Thursday, November 17, 2011

HRW calls on Obama to tackle Indonesian abuses

The Human Rights Watch is encouraging President Barack Obama to tackle Indonesia’s leader during his visit this week. President Obama should be meeting with President Soil Bambang Yudhoyono during this week’s East Asia Summit. In Indonesia, the light sentencing that was given to members of a religious lynch mob aggravated the local and international media. This mob was accused of killing three members of the Ahmadiyah minority sect. The same court had jailed one of the Ahmadiyah survivors of the attack in August for six months, who had lost his hand in the violence for defending himself and his friends.

In Indonesia, Christians and the Ahmadiyah Islamic sects are minorities and have experienced persecution based on their religious affiliations. The Indonesian constitution guarantees freedom of religion; however, the persecution of minority religious groups have escalated since 2008. In February, a 1,500-strong mob of Muslims set two churches alight and ransacked a third in the town of Twanging, on Java island, as they demanded that a Christian man be sentenced to death for insulting Islam. More than 80 per cent of Indonesia's estimated 240 million people are Muslim. Five per cent are Protestants and three per cent Catholic.

The Human Rights Watch is encouraging President Obama to persuade President Yudhoyono to take serious action to prevent persecution of religious minority group to provide security and to end discriminatory laws.

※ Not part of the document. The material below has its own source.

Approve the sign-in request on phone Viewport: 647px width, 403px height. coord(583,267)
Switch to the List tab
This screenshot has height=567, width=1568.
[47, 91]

I think the United States have the right to step in and encourage President Yudhoyono about this current situation in Indonesia. This country stands to protect and respect human rights. It is disturbing that the president of Indonesia hasn’t taken action to prevent more persecutions onto these minority groups. It is shameful that is all over the media, and it is making the Indonesian government lacking legitimacy especially that majority of the population are Muslims.